* _Text segment_:
====

Thursday, April 23, 2015

I'm Dumb and Need Help!

Soooooooo. Guys. How's it been?

I know it's been forever, but I swear I've been thinking about all of you. Mainly at night. When I'm lonely.

But seriously, I have been planning on overhauling (and possibly changing the name of) this blog for the longest time, and I think I'm finally ready. The problem is that I honestly have no idea how technology works [see this blog post]. I'm essentially your 45-year-old aunt who calls it "The Facebook" and opens those emails from a Middle-Eastern prince, who needs her bank account number so he can transfer a bunch of money to her for no reason whatsoever.

Therefore, I need help from someone who knows how this stuff works, i.e. you people!!!

Here's my dilemma: I know I should buy a domain, but I don't know where I should get that from. Do any of you have any recommendations? And when it comes to design, is it better to outsource or figure it out yourself? How much upkeep is it to host your own website? Any other information I should know? Any insight will help! I miss blogging and interacting with the incredible people who read the super dumb shit I write, but I want to start a new chapter and do it the right way.

On another note, I've been thinking about changing the name of my blog (since I plan on doing this long term, but do not plan on being a barista forever), but am kind of afraid of leaving behind all the work that has been associated with my blog with its current name. Anyone more savvy than myself have any opinion on this dilemma?

Now that I have shamelessly begged anyone who still reads this blog for advice, I will leave you with some current cuteness.

After the unexpected loss of our dog in October, we decided to get a puppy! He is a 5-month-old French Bulldog named Wrigley. However, I prefer to call him by his spirit name, Monsieur MeatNugget.

Monday, January 12, 2015

My Husband's Not Gay and Other Lies TLC tells us.

TLC, the channel once dedicated to learning that now primarily showcases ultra-religious nutjobs, human vending machines, and people who eat sofa cushions, has done it again.

What is it you ask?

Oh I don't know, followed a bunch of Mormon dudes who went to see Magic Mike on opening night and their wives who are in complete freakin' denial.

My Husband is Not Gay is an hour-long special, sure to be turned into TLC's next horrible reality show, that features four straight-identified men from Salt Lake City, who claim to be afflicted with SSA--or Same Sex Attraction.

Now don't you dare get it twisted, these men are not gay. They are straight men (three of which have wives the other is actively dating)  that are primarily attracted to men. And this is totally normal, so normal that the subjects of this show have to explain what SSA is about every 12 seconds.

As one of the wives adamantly explains, her husband is "not gay. [He's] SSA."

Yep. Totally straight. Just want dicks in and around their mouths. Not bi either. Just a group of straight gentlemen who rate other guys on a "danger scale" and spend their time debating with one another which male body type makes their "li'l mormon" wiggle the most.

These men decided that while they are attracted the same sex, they don't want to identify as gay for religious reasons. Because we all know that homosexuality only a sin, if you act on it. Angry Mormon God is totally cool with you fantasizing about Jared Leto, as long as you're doing it inside of a vagina. Amen.

====

* _Information given_:
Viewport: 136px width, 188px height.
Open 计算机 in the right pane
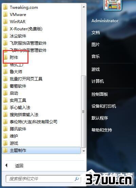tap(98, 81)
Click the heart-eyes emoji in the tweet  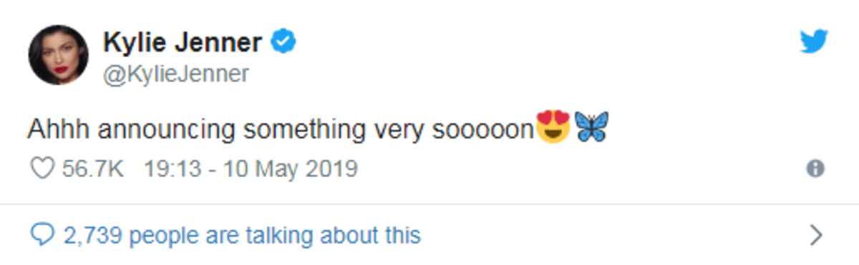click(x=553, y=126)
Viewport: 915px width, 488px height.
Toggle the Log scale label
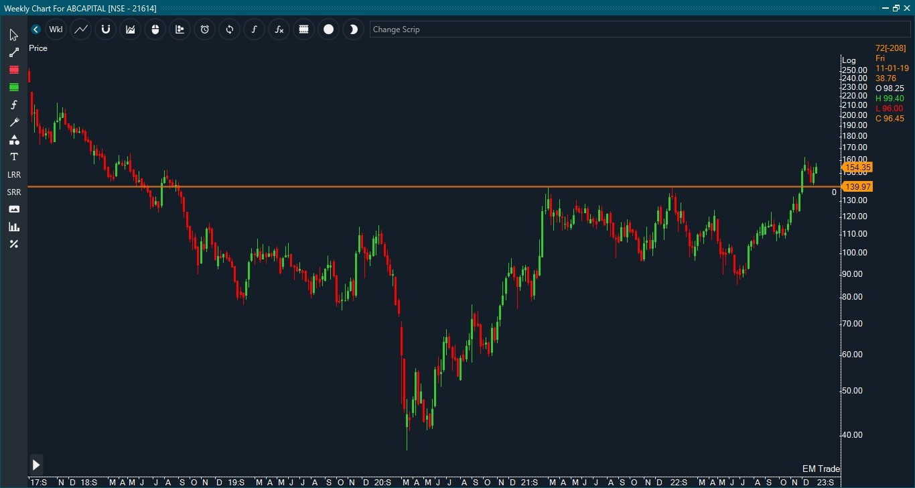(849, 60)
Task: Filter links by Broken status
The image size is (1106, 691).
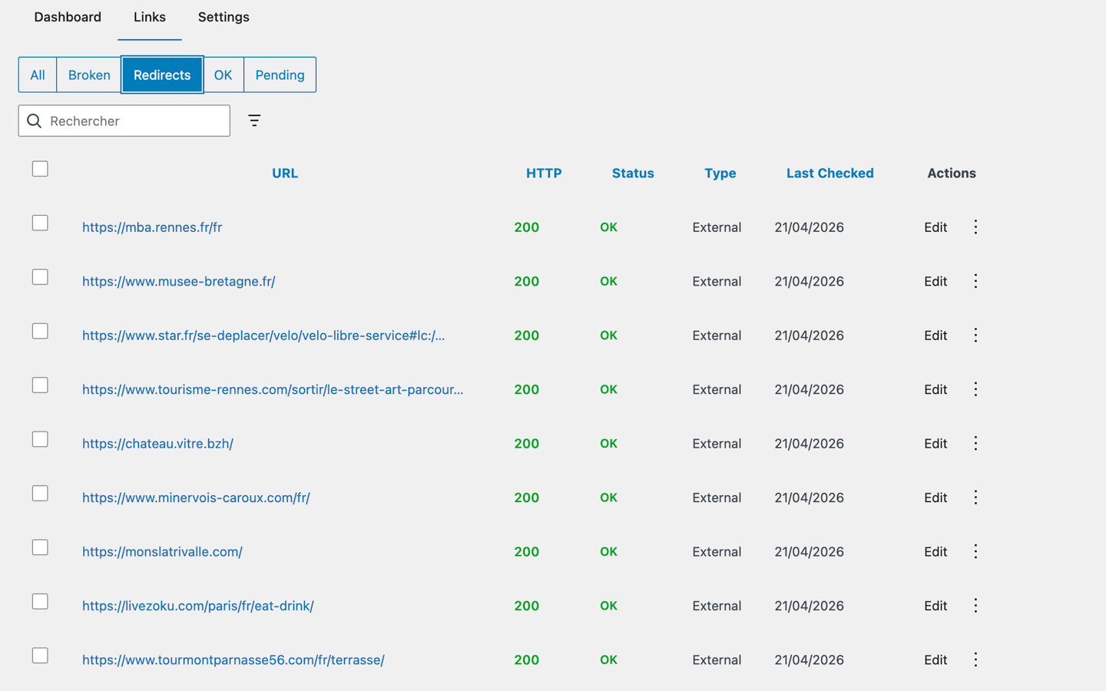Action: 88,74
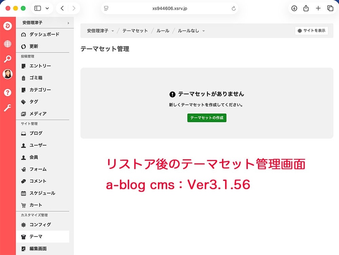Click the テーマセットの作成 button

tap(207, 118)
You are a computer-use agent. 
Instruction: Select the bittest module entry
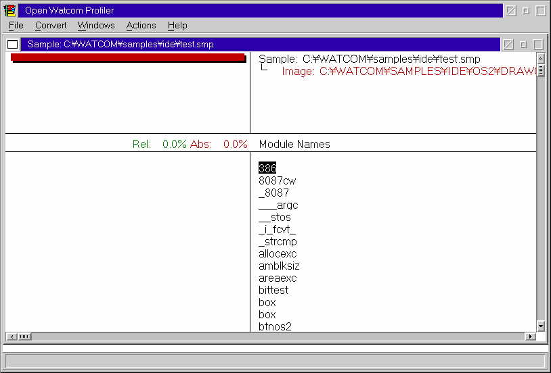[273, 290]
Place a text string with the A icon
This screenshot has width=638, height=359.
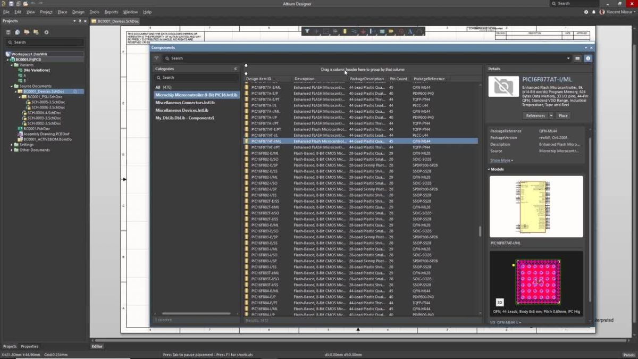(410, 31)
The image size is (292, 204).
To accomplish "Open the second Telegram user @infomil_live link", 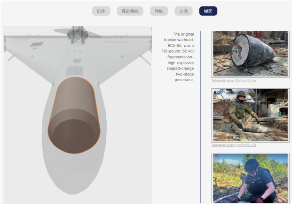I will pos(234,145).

====

* _Tasks to perform_:
1 > Do these statements agree with the blog posts? (a) The new puppy is a 5-month-old French Bulldog named Wrigley. (b) The TLC special follows men from Salt Lake City. (c) The writer plans on being a barista forever. Answer each with yes or no, and quote the words that decide it.
2 > Answer these questions from the blog posts:
(a) What is the puppy's spirit name?
(b) How long is the special My Husband is Not Gay?
(c) What does SSA stand for?
3 > Carry on the blog posts, starting after the last sentence of the post about the TLC special.
The items have no connection to the blog posts.

* _Answers for this exercise_:
1 >
(a) Yes: "He is a 5-month-old French Bulldog named Wrigley."
(b) Yes: "four straight-identified men from Salt Lake City"
(c) No: "do not plan on being a barista forever"

2 >
(a) Monsieur MeatNugget
(b) An hour
(c) Same Sex Attraction

3 >
But just because these men are batshit insane closet cases SSA doesn't mean they aren't totally into their wives. As one of the guys quips, "I feel like I've won the lottery. I mean have you seen [my wife]?

Umm, dude, I'm guessing you haven't seen your wife since you fashioned that paper bag with Ryan Gosling's face on it.

This show is obviously ridiculous, but furthermore it's offensive and completely dangerous to the LGBT community. It's giving legs to the idea that there is a difference between homosexual desire and homosexual behavior. That if someone wants to be straight bad enough, they can make that decision. It's essentially the basis of reparative therapy--which is "therapy" used to "change" one's sexual identification. Reparative therapy has been proven to increase depression and suicide attempts among patients and has been denounced by the American Psychological Association.

And here comes TLC giving this nonsense a platform, a piece of media that bigots can point to and say "See it can be done! Homosexuality is a choice and an abomination, now let me get back to my show about polygamy, followed by the show about some broad who spit out like two dozen kids."

I love to write about stupid reality TV because for the most part it's a break from the heaviness that is actual reality, but shows like this bleed into real issues.

This is not toddler beauty pageant contestants or Armenian porn stars, this is a group of men forcing themselves into a category for fear of being ostracized by a religious community. It is self-hatred at it's finest, which is not entertaining. It's heartbreaking.

So sure, your husband may not be gay, but he is a self-loathing closet case, which is worse no matter how you look at it.

Watch the trailer here and let me know what you think. Is it just another crappy reality special from TLC or something a little more sinister?

And thanks to Zane for filling me in on this raggedy ass show in this first place. Good looking out, my friend!

Tuesday, December 16, 2014

Seriously, Serial.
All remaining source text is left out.